Better is BST: Binary search tree offers better support. But for other APIs like Ordered operations, the tree node will have to keep a count of children and then recursions can be run on queries.
Delete in BST is difficult and leads to more unbalanced tree. From log N perf gets to square-root N (which isnt good).

20
Q

What are 2-3 trees?

A

Balanced tree impl. Each node is not one entry but can be 2 entries as well. In case of 2 entries there will be 3 children node between those 2 nodes. In insert case, if 2 entries becomes 3 entries, we move the middle entry UP a level and split tree accordingly. We swim up the tree if further 3 entries exist.
Note that whenever tree increases in levels, its because the root splits because of 3 entries.

21
Q

What are Red-Black trees?

A

Pretty much same concept as 2-3 trees just that makes it a true binary tree (1 entry per node) and easier to implement. Conceptually same balanced tree. Understand red edge between nodes is same as ‘internal connection’ to entries in single node.

LLRB tree == Left leaning red black tree

On balancing, left reference is only red. No 2 reds together.

On insert, always make red edge.
Right child red, left black == rotate left.
Left child red, left left grandchild left == rotate right. (Top node comes to right)
Both children red, flip colors.

22
Q

What are B-trees?

A

In practicality, page fetch from hard disk is costlier for every tree node traversal. Hence just like 2-3 trees, we go for N-tree model. Each node contains ‘starting points’ do facilitate left or right traversal. Only leaf nodes contain data. Splitting happens if nodes get full just like 2-3 trees.

23
Q

What are two collision handling methods for hashing based symbol tables?

A

Separate chaining: Create a linked list on each node and add elements if collision happens.

Linear probing: If collision, move to i+1, i+2 the next empty space. When searching too if not found, keep moving ahead and looking. The size of array needs to be larger than N

Both give constant time perf.

24
Q

Hash tables vs. BST?

A

HT are simple to code but BST have stronger perf guarantees, support for ordered ops.

Java has TreeMap as BST.

25
Q

How to do 1-d search (range search / between query) using BST?

A

Keep ranks as well on BST nodes. When querying how many nodes in range, simple difference in ranks work.
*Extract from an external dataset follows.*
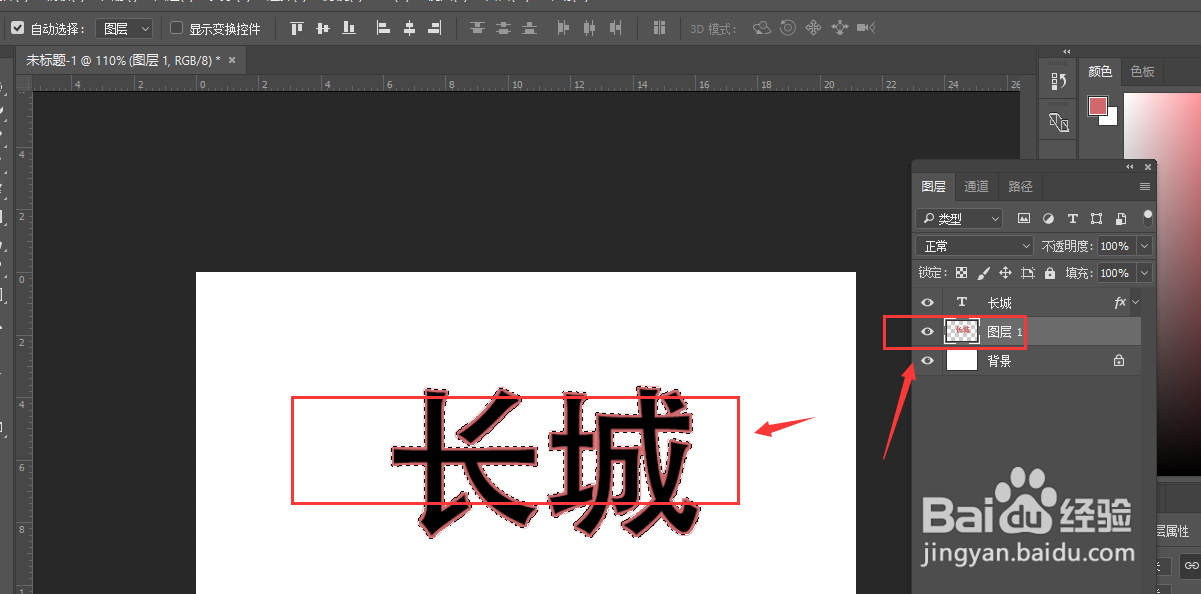Switch to the 通道 tab
Screen dimensions: 1201x594
(x=976, y=186)
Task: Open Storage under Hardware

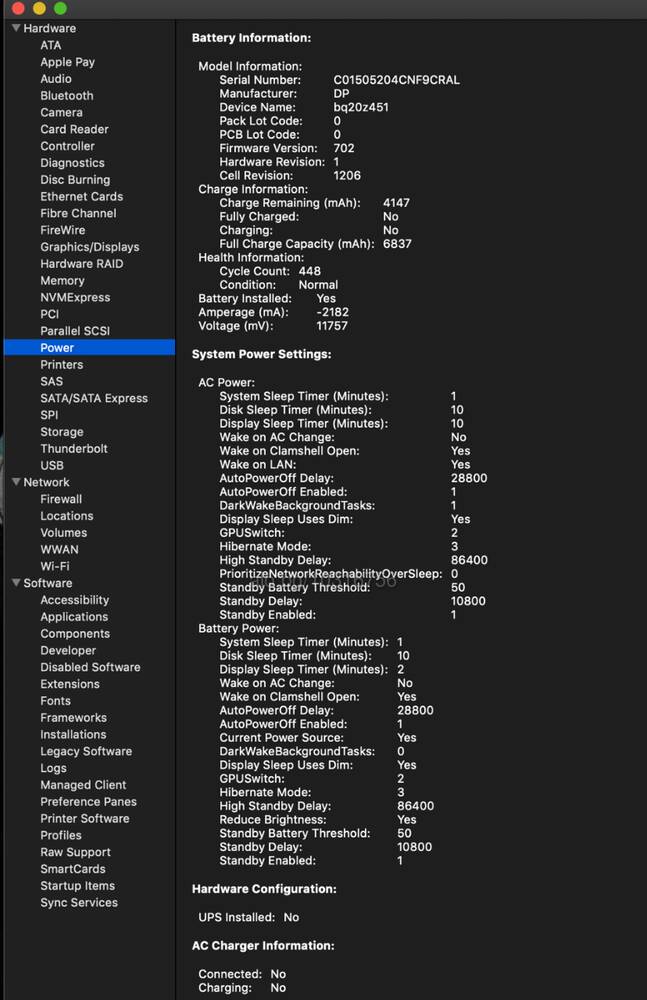Action: click(61, 432)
When fetching all nodes in range, traverse both sides of root node recursively and keep picking if in range.

26
Q

How to efficiently find line intersections (only 0 degree or 90 degree slopes) in a rectangle?

A

Do sweep-line analysis on x axis i.e. Sweep from left to right and keep adding every y-start to BST. Remove entry if y-end on a line is encountered.
When a vertical line encountered, do a range search of y in between to find intersection.

Using ‘interval trees’ same logic can be used to find intersecting rectangles!

27
Q

What are 2d trees? (And Kd trees?)

A

2d trees are designed for 2 dimensional space problems. If there are points scattered on a plane, problems like all points in a rectangle range can be answered.

Also nearest neighbor algo can be addressed.

2d tree is a BST where you divide the plane into 2 halves on each point. You start vertically and then next level is horizontal and then again vertical.

Kd is for K dimensions in similar fashion.